━━ Extract to read ━━
It has been billed as a “shocking” video clip, showing rotten meat, cockroaches and rats found in “kitchens without hygiene in restaurant establishments up and down the country”.

But in truth, it is an exercise in publicity to show the worth of Portugal’s health and safety inspectors.

Set against dramatic music, the six-minute clip spends more time detailing the frustrations of ASAE inspectors’ daily lives than showing filthy kitchens or putrid produce.

In one of the shots, a cat is shown nursing her kittens in a box beside a sack of potatoes.

Other than the fact that the cat looks surprised – and a little uncomfortable – few country folk would actually find this shocking at all.

But, according to ASAE, it is against all the rules of good hygiene that have seen Portugal elevated to a position of touristic greatness.

And the organisation goes on, with images of inspectors sticking ‘condemned’ notices on dirty ovens, luckless restaurants, counterfeit clothing and presumably found-wanting gaming hall fruit machines.

Shots of ASAE’s intrepid taking to sea in an inflatable to ‘apprehend illegal shellfishing’ are more likely to infuriate than shock, but the organisation that regularly seizes market traders’ goods for purporting to be something that they aren’t insists that as a body with the powers of criminal police their lot is still far from ideal.
━━━
*Required actions*:
- 1) In the article about the ASAE video, what are inspectors shown sticking 'condemned' notices on? List each one.
- 2) Carry on the article about the ASAE inspection video, picking up right after its final sentence.
━━ Listed records ━━
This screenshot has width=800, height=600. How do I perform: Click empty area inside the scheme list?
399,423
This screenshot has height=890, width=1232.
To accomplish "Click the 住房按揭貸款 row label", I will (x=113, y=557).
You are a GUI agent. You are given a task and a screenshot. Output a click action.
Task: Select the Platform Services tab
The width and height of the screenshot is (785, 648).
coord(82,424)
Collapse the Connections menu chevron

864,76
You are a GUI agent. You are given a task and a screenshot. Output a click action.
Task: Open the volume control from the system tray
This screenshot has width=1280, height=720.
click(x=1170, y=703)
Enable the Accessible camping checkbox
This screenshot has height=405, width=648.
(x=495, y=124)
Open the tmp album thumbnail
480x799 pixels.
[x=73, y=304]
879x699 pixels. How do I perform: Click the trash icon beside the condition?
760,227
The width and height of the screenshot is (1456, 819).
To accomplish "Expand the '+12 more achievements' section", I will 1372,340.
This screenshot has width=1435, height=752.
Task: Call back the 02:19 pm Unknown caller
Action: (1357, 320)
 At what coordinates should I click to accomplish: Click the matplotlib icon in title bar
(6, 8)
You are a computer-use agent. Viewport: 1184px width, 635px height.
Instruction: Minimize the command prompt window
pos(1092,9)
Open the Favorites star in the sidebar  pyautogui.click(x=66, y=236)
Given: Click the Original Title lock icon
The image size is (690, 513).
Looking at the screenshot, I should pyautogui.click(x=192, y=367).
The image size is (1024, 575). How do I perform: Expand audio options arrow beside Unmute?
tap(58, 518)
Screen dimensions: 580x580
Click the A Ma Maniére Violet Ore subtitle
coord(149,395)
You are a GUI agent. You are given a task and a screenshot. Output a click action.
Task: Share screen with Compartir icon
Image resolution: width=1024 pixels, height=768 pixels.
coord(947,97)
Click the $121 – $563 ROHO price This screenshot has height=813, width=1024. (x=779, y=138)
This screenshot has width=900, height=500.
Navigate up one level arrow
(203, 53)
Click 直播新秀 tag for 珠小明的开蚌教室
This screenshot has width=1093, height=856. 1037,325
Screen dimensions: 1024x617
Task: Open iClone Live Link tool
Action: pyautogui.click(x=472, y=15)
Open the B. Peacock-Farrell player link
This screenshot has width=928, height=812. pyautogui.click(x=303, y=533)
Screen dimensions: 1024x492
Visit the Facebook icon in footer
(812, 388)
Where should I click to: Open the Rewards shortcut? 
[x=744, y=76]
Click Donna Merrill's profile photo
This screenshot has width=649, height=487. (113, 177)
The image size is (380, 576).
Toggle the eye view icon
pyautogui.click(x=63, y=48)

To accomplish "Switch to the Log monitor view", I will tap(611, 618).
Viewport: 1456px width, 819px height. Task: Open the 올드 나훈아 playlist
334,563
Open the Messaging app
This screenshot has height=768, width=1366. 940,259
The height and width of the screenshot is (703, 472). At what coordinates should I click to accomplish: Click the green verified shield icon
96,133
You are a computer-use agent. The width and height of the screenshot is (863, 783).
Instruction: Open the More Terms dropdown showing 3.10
━━━
*Answers by task*:
- 1)
- Dirty ovens
- Luckless restaurants
- Counterfeit clothing
- Gaming hall fruit machines

- 2)
“Fighting for a Statute”, says the clip as the frantic music at last calms to a pace where viewers can catch their breaths and get back in touch with their retinas.

ASAE’s inspectors are “slaves”, we are told, people forced to work 24/7 “without the guarantee of a timetable that allows them to conciliate their professional life with that of their family…”

They earn just €4.93 an hour and operate “in conditions of risk and insalubrity”.

They have old vehicles to travel around in, and are short-staffed.

The shocks continue as now violins quiver in the background: ASAE has “received promises that have then been broken”.

Citing the manual of food and quality control established in Rome in 1993, the video stresses that ASAE inspectors should have salaries “commensurate with the responsibilities of the good job” that they perform.

The shock of the message here is ‘how can the country survive if ASAE is weakened?’

What use to Portugal would a ‘fragilised ASAE’ be?’

We are not given any opportunity to answer this loaded question as the last part of the video assures us that ASAE will “never lower its arms”.

Every day, the men and women that make up its “noble institution” will “honour and comply” the mission with which they have been entrusted.

The only warning ASAE gives is that it will “continue to fight for its rights” so that they can be “assured”.

No doubt, along the way, the Portuguese public will be assailed by more “shocking” images of the everyday horrors laid in the path of ASAE’s noble inspectorate.

We can but wait.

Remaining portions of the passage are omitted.